[Stored data]
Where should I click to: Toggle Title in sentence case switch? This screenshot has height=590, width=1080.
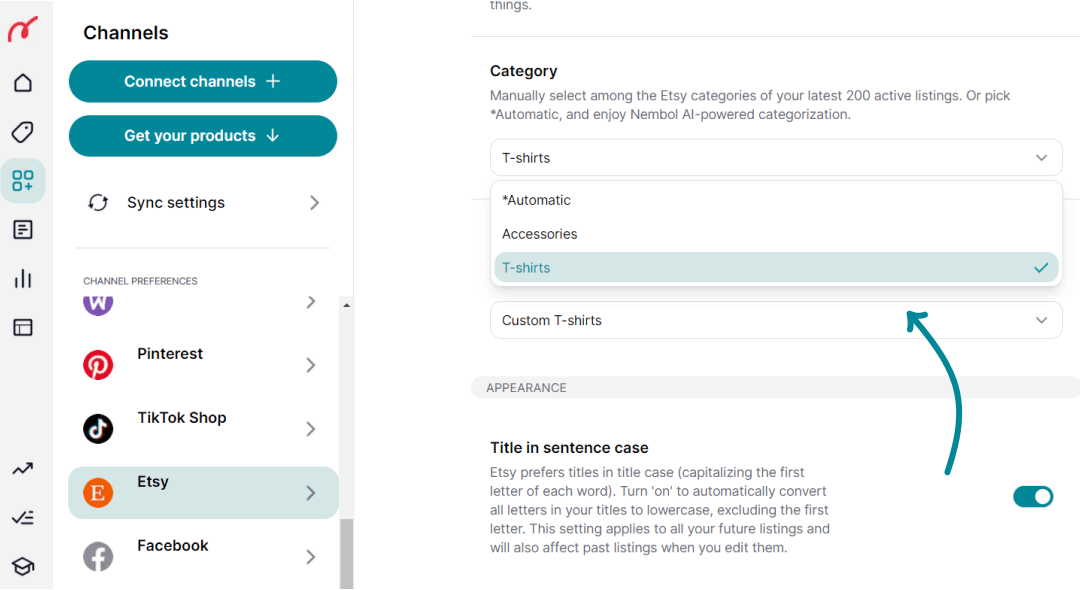[1032, 496]
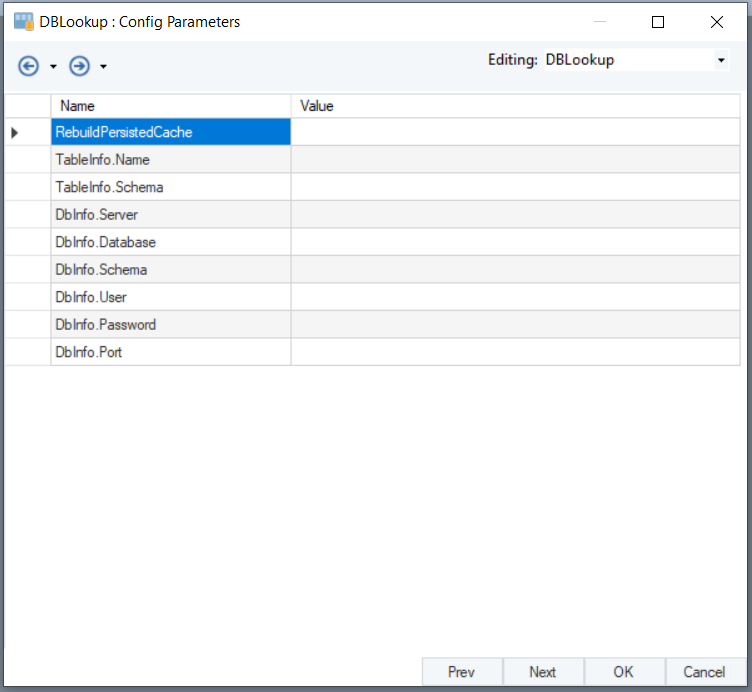Click the Name column header
This screenshot has width=752, height=692.
(170, 106)
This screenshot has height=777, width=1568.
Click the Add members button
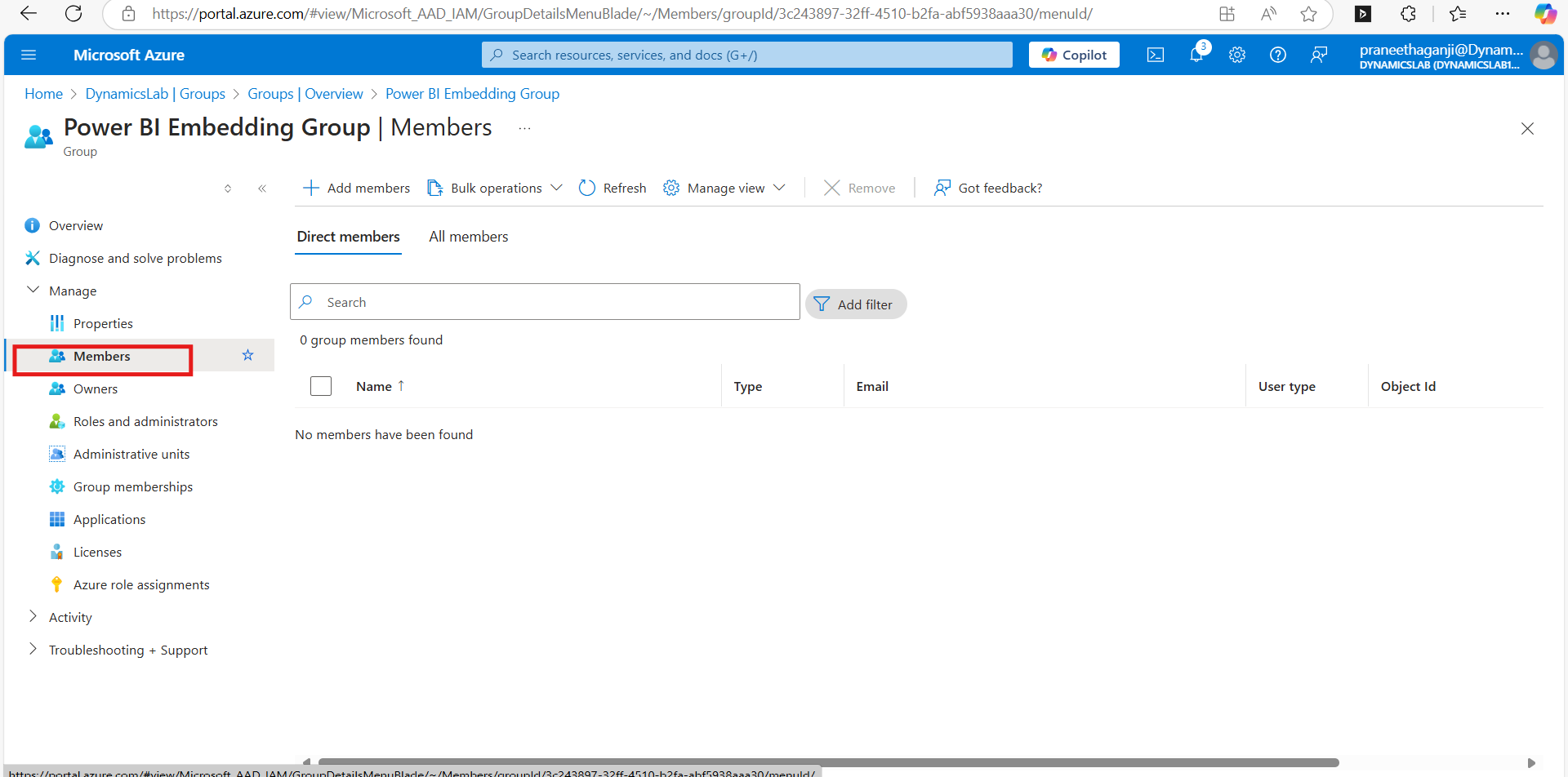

### WHAT YOU ARE ASKED TO DO
Copy the data exactly. Any picture it contains is to be omitted.

### RESPONSE AREA
Where should I click to: Toggle Title in sentence case switch? This screenshot has height=590, width=1080.
[1032, 496]
Click the Name column header
This screenshot has width=752, height=692.
(170, 106)
This screenshot has height=777, width=1568.
Click the Add members button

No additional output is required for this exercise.